The new agreement will streamline “patient onboarding for hospital-at-home programs, while reducing strain on clinical teams,” the companies said in a joint March 31 announcement.
The announcement described the new process as providing “last-mile fulfillment, installation and retrieval of Current Health’s in-home clinical monitoring kits. This collaboration helps health systems simplify operations, lower program costs, and reduce vendor complexity so their programs can grow more sustainably.”
Cardinal Health (NYSE: CAH) Velocare, which debuted in 2022, “rapidly delivers and maintains supplies and technology and ensures device readiness needed for high-acuity care in the home” and has supported “dozens of health systems and hospitals across major U.S. metropolitan areas, completing tens of thousands of home deliveries from coast to coast.”
Current Health, with American headquarters in Boston, and Cardinal Health Velocare, based in Dublin, Ohio, will integrate their platforms to reduce patients’ duplicate data entry and to streamline the patient setup process. “Care teams will gain real-time visibility into supplies and equipment delivery within existing workflows while Current Health’s 24/7 nursing team delivers continuous monitoring, outreach, and timely care escalation,” the announcement said.
“Acute care-at-home programs only scale when the clinical and operational pieces work together seamlessly,” said Christopher McGhee, CEO, Current Health. “As the leading clinical platform for advanced therapies and hospital-level care at home, we see the last mile as one of the biggest constraints on growth. Working with Velocare gives health systems a simpler patient onboarding workflow, supporting more enrollments and higher patient census capacity.”

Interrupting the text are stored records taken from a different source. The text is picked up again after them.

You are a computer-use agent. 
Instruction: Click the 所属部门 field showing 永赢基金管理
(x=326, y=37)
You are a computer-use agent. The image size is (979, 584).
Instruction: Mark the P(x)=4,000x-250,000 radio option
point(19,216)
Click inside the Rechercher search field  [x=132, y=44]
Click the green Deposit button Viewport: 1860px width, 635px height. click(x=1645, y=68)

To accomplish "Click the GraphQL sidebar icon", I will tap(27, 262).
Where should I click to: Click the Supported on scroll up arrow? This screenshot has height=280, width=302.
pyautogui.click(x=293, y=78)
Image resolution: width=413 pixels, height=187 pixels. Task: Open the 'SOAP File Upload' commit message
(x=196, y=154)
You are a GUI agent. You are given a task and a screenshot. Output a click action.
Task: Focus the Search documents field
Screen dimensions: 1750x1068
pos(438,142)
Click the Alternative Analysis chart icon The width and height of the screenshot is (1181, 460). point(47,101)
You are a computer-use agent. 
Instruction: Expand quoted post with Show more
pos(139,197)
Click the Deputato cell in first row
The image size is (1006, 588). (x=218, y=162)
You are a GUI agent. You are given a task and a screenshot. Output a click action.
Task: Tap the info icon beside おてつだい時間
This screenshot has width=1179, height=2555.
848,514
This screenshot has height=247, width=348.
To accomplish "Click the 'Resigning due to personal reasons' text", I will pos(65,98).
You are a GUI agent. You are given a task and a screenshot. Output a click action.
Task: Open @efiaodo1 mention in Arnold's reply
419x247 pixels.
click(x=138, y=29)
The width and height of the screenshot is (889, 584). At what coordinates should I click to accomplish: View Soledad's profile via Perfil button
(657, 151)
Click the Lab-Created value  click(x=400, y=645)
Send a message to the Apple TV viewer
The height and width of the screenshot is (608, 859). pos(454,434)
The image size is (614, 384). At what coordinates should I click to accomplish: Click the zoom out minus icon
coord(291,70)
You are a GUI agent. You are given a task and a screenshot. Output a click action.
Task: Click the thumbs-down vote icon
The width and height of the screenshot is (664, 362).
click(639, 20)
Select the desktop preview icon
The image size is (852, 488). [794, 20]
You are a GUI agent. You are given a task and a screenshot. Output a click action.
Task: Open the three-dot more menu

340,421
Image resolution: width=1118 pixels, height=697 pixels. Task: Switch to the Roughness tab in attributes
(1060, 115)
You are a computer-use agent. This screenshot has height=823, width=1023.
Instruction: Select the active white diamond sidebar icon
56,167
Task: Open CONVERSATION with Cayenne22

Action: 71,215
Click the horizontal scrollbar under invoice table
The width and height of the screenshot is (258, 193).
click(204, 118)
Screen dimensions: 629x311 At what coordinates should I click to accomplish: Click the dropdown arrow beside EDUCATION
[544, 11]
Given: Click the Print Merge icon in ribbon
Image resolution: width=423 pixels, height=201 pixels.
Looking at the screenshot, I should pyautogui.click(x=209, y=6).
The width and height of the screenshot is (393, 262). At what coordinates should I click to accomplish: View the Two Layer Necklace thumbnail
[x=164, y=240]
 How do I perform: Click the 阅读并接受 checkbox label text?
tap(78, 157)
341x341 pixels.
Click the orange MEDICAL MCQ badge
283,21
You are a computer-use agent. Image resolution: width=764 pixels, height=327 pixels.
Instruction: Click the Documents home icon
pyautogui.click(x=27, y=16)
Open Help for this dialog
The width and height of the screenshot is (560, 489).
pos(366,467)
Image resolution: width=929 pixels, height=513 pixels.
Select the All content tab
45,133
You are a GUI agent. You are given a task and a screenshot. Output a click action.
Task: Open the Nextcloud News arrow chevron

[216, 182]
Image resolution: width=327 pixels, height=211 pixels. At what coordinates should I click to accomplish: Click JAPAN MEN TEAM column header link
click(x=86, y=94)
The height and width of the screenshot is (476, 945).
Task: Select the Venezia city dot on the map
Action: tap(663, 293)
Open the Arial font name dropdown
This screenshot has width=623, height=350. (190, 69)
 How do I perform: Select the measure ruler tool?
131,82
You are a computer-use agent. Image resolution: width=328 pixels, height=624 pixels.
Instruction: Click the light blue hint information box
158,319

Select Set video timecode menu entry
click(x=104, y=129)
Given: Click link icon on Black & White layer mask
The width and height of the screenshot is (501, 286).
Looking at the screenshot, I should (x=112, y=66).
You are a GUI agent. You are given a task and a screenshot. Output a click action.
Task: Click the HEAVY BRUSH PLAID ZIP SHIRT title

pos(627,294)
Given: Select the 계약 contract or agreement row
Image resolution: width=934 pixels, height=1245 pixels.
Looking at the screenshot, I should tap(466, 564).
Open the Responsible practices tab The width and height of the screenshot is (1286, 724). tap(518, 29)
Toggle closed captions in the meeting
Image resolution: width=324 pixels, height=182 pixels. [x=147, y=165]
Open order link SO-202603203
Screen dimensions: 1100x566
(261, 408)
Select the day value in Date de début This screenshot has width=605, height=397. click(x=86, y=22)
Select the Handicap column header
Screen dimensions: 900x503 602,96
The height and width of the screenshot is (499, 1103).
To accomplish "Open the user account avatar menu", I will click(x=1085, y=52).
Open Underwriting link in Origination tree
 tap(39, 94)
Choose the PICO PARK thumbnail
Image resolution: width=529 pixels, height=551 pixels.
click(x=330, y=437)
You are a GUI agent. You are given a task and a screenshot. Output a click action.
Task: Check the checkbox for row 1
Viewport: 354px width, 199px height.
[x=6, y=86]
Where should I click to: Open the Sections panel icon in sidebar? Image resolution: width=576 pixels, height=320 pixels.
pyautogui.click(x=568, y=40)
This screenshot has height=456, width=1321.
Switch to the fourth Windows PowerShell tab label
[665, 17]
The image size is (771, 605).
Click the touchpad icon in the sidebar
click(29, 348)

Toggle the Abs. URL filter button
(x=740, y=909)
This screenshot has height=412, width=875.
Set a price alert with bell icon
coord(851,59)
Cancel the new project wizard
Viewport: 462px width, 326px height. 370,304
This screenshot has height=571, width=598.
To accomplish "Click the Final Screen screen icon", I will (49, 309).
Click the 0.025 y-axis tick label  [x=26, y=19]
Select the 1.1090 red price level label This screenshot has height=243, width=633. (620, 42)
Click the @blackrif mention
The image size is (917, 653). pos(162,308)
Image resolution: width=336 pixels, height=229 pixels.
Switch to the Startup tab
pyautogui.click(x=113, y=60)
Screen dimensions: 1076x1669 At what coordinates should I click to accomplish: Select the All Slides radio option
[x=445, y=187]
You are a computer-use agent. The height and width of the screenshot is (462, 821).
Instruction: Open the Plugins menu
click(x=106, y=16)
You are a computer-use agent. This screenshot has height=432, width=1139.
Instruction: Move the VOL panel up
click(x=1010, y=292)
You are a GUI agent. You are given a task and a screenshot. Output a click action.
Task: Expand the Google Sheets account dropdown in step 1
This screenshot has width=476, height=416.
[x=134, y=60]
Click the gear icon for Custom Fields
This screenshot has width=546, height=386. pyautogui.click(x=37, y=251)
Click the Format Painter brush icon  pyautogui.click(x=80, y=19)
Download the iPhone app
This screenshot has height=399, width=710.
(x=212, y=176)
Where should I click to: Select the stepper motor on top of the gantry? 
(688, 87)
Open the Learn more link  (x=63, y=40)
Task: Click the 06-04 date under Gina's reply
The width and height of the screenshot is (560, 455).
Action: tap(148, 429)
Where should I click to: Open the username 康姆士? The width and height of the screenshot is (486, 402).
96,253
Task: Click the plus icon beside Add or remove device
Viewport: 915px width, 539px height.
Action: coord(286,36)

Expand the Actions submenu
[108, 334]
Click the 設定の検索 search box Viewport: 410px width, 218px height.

“Since Velocare’s inception, we’ve been proud to play a leading role in helping health systems address workforce shortages, capacity constraints, rising costs and patient preference for in‑home recovery through our last-mile supply chain solution,” said Alex Hoopes, general manager, Velocare. “Working with platforms like Current Health helps health systems launch and scale acute care-at-home programs more efficiently. Companies advancing these models have an opportunity to work together in ways that simplify the work for health system teams, and our investments are designed to help them move through the early hurdles and grow these programs with confidence.”